US to give R.I. $13m more in flood aid
Money can be used to rebuild
PROVIDENCE — Rhode Island will receive $13 million in additional federal funding to help recover from the flooding last spring, the worst in the state in more than 200 years, officials announced yesterday.
Roughly $4 million of the Community Development Block Grant funds will go directly to Warwick and Cranston, two cities hit hard in March when the Pawtuxet River crested at record levels. The remainder will be given to the state and then allocated to other communities affected by the flooding, such as Westerly, West Warwick, and Johnston.
The flooding, which followed several days of record-setting rainfall, put thousands of people at least temporarily out of work, washed out roads and bridges, and did millions of dollars in damage.
The funding announced yesterday is on top of the roughly $100 million in flood aid the federal government has allocated to Rhode Island in the past month, said US Senator Jack Reed.
Officials say the money comes with few restrictions and can be used for a variety of flood repair and mitigation efforts, including rebuilding damaged homes and businesses and purchasing uninhabitable properties along flood plains.
Reed, a Democrat and member of the Senate Appropriations Committee, said the state was working with the US Army Corps of Engineers and other agencies to review flood plains in hopes of preventing similarly catastrophic flooding.

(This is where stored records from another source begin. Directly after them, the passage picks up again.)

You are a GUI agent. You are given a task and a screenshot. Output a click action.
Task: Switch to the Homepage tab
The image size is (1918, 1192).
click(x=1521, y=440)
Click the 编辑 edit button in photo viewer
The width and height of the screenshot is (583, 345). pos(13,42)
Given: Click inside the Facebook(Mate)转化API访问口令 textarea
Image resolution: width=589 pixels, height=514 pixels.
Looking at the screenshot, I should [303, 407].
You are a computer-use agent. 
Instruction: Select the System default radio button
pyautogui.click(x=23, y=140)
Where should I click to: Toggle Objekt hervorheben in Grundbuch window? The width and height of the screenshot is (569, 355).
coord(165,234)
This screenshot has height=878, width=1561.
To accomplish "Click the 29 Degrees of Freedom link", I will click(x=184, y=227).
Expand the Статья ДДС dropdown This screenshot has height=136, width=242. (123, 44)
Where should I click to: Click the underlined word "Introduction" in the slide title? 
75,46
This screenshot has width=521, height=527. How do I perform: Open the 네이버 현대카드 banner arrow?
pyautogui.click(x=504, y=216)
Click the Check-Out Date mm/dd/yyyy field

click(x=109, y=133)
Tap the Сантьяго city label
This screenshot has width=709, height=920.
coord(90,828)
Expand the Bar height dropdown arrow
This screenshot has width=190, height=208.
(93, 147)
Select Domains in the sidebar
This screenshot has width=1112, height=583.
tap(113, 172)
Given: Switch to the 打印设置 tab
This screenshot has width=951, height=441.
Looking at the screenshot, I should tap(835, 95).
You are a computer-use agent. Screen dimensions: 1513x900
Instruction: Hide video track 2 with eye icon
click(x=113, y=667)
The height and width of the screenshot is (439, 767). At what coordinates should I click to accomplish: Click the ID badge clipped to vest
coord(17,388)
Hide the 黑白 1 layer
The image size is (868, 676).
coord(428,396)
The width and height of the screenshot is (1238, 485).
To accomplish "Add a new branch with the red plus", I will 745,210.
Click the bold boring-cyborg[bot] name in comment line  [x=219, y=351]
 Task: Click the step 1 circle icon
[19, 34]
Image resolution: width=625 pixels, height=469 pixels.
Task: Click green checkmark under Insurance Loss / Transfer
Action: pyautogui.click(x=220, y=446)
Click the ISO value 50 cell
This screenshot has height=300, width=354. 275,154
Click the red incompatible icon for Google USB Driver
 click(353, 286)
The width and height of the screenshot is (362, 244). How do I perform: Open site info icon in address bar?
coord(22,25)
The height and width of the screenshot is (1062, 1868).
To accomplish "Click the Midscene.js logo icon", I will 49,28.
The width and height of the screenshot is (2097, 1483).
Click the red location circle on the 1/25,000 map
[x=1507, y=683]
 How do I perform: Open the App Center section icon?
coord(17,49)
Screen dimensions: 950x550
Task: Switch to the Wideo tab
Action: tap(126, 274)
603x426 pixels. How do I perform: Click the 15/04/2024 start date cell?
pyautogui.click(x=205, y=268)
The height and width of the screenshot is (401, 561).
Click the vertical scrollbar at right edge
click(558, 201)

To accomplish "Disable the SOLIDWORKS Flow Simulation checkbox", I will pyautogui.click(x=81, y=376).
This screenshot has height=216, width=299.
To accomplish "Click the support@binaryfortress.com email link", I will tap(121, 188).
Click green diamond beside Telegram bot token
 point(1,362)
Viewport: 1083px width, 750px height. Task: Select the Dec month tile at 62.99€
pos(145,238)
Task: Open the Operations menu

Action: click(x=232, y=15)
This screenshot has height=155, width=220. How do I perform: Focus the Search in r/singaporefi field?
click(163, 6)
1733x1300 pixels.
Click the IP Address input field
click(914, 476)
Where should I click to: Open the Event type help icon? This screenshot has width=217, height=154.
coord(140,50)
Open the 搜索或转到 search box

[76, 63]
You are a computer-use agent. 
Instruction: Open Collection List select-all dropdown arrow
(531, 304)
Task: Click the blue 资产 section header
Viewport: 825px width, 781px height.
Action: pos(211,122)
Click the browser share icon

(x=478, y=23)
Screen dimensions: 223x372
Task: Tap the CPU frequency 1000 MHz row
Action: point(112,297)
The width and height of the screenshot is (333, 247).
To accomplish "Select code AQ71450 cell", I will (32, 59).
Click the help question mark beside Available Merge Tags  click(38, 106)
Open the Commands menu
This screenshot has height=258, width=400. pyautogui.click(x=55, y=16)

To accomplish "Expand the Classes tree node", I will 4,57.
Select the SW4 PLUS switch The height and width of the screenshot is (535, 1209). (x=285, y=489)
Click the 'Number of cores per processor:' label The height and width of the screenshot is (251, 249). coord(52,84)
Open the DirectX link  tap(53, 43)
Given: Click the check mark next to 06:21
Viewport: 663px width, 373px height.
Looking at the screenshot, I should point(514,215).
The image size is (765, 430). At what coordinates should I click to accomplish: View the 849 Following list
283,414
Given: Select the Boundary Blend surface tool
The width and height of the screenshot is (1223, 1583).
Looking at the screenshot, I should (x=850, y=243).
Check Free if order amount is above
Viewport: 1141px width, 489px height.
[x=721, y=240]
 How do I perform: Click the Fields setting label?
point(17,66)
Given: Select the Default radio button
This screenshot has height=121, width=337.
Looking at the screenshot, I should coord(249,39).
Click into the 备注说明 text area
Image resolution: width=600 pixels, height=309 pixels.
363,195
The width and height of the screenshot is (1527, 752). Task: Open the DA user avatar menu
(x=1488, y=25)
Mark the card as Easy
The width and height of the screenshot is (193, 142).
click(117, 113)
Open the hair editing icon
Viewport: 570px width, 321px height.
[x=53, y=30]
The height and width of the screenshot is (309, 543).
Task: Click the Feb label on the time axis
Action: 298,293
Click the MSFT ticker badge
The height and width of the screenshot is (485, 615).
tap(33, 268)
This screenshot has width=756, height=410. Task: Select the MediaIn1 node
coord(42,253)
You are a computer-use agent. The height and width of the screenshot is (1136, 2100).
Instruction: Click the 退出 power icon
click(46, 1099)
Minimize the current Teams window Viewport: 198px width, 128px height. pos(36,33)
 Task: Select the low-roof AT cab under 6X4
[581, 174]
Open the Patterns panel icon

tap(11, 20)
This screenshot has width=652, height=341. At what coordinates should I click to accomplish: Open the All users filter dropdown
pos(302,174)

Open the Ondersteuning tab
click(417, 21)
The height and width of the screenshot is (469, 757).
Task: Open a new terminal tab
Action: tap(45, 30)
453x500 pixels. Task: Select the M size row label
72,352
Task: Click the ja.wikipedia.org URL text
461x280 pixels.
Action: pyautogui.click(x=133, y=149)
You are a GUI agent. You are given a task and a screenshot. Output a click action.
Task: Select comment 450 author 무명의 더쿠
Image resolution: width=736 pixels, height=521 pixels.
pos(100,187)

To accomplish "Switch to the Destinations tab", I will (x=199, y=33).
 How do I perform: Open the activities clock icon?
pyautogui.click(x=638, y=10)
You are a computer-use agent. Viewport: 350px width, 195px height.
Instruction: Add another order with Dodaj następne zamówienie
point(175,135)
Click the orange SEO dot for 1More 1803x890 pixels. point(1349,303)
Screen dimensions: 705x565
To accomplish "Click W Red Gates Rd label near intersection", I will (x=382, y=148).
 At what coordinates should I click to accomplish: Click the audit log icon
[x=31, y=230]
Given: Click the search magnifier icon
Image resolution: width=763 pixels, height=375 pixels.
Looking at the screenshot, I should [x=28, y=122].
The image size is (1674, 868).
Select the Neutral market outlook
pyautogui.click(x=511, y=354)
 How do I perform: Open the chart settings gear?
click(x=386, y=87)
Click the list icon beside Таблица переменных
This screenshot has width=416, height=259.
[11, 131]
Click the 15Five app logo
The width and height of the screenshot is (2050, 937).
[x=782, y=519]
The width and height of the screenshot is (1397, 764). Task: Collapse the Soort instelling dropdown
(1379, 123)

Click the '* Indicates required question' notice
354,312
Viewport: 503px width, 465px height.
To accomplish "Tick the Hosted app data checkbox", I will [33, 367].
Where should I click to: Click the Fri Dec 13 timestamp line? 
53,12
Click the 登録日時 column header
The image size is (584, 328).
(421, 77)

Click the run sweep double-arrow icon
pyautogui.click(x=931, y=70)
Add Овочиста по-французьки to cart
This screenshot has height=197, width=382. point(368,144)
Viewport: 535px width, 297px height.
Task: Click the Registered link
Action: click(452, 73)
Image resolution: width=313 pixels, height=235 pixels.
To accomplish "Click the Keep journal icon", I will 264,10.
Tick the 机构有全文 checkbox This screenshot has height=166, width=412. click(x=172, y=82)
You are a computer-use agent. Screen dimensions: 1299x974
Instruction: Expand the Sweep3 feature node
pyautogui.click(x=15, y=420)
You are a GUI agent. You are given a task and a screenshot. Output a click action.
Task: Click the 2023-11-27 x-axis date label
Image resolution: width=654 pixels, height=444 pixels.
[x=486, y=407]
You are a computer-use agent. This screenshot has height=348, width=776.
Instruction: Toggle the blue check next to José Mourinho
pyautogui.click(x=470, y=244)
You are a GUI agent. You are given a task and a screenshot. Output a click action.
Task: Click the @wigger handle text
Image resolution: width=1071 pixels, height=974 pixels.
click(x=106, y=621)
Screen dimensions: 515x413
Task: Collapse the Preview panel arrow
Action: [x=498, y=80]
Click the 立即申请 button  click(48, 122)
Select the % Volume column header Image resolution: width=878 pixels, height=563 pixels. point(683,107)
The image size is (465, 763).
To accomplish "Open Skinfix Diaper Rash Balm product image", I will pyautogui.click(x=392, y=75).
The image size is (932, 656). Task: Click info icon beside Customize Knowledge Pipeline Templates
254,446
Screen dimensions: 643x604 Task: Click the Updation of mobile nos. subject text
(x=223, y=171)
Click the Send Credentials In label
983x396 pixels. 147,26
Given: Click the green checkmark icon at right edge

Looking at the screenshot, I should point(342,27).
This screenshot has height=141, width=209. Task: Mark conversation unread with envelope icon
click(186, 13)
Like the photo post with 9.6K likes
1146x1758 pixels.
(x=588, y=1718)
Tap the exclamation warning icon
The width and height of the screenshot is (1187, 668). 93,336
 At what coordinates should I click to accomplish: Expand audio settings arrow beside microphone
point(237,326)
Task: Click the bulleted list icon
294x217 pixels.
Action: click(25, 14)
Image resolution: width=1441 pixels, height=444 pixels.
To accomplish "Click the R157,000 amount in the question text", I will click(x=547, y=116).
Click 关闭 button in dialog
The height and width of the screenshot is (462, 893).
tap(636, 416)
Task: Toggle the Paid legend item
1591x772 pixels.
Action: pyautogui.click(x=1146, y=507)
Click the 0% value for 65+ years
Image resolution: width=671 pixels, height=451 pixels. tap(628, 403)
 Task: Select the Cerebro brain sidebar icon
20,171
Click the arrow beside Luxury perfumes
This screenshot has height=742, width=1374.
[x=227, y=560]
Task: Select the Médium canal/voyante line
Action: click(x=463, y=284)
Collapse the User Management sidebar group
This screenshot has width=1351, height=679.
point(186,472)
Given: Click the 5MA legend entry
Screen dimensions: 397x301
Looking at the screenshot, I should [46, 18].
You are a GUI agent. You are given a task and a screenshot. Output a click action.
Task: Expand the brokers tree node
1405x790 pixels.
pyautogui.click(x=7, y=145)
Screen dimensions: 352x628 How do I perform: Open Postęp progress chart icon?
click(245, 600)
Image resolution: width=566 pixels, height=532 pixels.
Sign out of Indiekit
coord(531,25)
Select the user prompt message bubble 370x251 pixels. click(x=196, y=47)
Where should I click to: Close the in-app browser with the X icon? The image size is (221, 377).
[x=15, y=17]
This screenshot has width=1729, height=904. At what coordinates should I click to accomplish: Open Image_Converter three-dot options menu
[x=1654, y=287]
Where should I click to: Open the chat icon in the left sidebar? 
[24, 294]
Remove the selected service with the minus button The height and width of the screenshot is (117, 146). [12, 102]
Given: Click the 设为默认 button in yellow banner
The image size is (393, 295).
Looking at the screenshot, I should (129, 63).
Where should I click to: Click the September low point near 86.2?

“The other thing we want to do is not just look back or cope with the present,’’ Reed said. “We know that if we don’t take significant steps to mitigate the potential for another flood, we’ll see this damage repeated.’’
Mayor Scott Avedisian of Warwick said he would focus his attention on strengthening the levee around the city’s wastewater treatment facility, which failed during the flooding; upgrading the disaster communication system; and possibly purchasing damaged and contaminated properties.
The communities have until late October to decide how the money will be allocated.
“The cities and towns are cash-strapped at this time, and, quite frankly, financially, we would not be able to afford this,’’ said Mayor Joseph Polisena of Johnston.
The state will have to provide only a 10 percent match, instead of the 25 percent normally required.